— Requirement —
Return every line of the material below that contains the string "width".

— Material —
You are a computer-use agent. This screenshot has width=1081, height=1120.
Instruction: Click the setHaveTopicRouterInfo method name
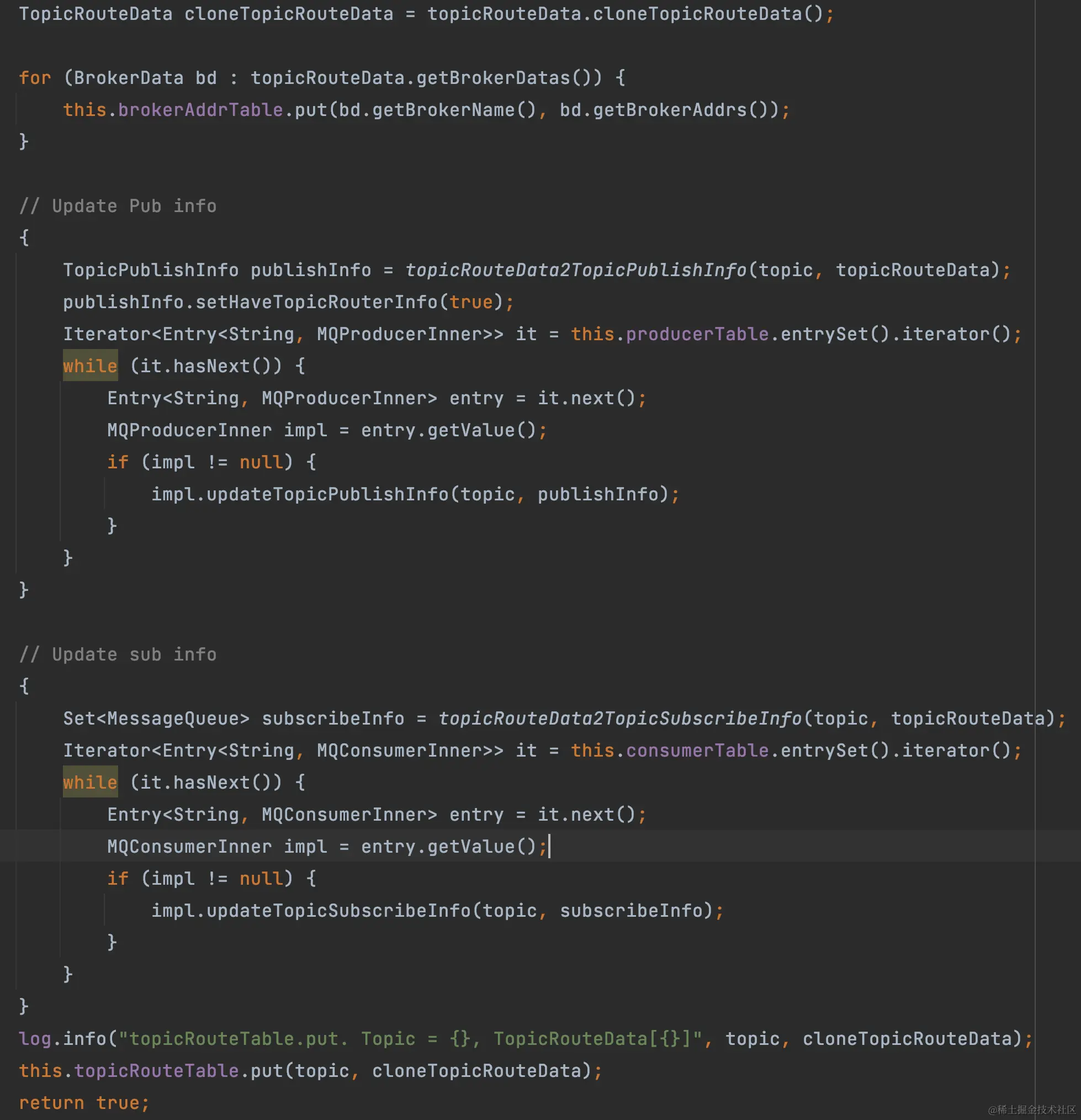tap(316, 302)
---
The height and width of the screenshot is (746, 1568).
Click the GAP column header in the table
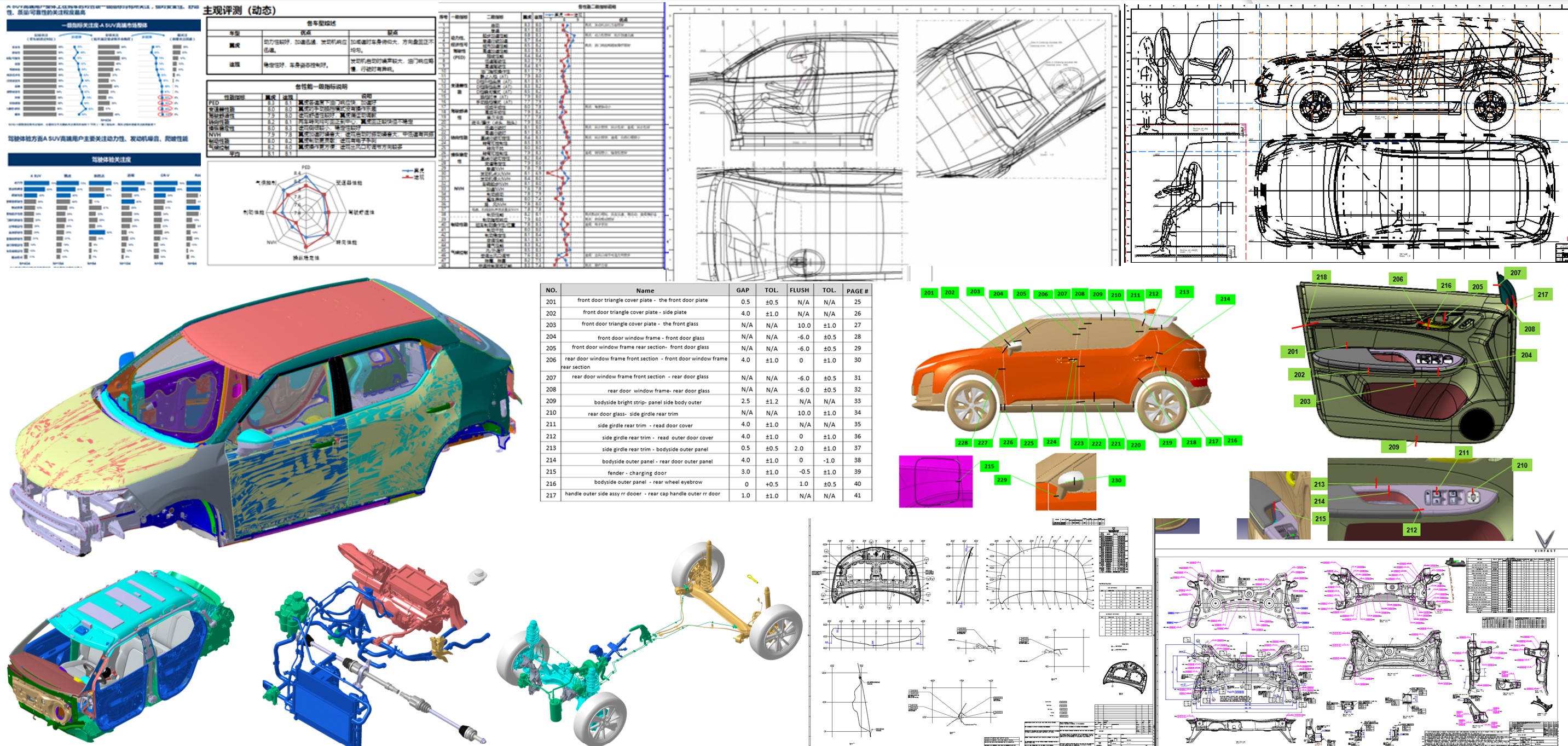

— Solution for this exercise —
You are a computer-use agent. This screenshot has width=1081, height=1120.
The height and width of the screenshot is (746, 1568).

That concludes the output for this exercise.